[Stored entries]
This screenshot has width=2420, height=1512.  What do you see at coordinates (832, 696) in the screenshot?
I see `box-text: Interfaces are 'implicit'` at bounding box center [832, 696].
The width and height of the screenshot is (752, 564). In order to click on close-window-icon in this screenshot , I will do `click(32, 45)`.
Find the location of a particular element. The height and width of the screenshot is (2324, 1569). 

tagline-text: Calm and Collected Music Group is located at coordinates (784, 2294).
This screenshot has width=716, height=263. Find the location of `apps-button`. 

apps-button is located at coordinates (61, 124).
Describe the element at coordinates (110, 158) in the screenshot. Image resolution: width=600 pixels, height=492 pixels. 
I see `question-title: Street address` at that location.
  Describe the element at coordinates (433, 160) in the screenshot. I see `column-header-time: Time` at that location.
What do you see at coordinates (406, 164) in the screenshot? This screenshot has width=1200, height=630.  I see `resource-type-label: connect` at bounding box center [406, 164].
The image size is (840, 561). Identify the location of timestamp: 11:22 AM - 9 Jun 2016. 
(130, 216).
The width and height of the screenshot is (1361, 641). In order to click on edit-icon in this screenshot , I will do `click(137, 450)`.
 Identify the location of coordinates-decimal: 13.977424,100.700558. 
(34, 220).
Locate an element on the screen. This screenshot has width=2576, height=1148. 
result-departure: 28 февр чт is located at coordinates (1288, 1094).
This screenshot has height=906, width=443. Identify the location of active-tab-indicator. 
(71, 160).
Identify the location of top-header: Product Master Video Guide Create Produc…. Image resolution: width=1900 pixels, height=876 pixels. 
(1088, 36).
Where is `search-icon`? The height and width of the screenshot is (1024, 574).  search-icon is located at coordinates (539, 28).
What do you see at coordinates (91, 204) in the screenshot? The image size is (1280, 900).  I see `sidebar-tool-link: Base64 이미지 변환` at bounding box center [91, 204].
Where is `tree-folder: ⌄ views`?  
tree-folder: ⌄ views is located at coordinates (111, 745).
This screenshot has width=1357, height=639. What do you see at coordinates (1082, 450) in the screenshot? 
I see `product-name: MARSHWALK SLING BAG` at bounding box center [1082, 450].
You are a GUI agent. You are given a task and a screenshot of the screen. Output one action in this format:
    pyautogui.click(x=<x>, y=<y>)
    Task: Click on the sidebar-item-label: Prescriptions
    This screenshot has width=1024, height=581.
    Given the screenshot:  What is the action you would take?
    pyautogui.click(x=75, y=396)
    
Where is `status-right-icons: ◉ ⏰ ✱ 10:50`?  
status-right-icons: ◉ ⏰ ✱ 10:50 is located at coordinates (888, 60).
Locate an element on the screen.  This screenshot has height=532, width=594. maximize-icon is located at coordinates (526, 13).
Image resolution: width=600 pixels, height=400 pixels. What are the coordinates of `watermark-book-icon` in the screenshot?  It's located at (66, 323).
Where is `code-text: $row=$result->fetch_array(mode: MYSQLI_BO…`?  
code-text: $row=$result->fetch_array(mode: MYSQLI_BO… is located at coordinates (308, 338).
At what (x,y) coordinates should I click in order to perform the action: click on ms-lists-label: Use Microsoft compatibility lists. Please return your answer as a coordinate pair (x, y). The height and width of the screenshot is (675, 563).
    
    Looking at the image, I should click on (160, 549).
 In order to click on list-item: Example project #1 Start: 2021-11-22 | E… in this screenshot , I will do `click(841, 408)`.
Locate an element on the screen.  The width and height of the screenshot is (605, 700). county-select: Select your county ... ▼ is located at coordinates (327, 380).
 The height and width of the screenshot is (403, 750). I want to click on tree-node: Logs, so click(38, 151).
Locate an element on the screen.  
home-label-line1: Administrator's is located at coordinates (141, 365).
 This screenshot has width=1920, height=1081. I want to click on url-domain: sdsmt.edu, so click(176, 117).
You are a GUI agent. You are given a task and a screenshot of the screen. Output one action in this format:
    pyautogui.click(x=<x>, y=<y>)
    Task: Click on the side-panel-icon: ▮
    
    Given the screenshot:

* _TASK ITEM_
List every line of the records above that contains the string "result", matching its case exactly.

* _SOLUTION TO THE PROBLEM_
result-departure: 28 февр чт is located at coordinates (1288, 1094).
Where is `code-text: $row=$result->fetch_array(mode: MYSQLI_BO…`?  
code-text: $row=$result->fetch_array(mode: MYSQLI_BO… is located at coordinates (308, 338).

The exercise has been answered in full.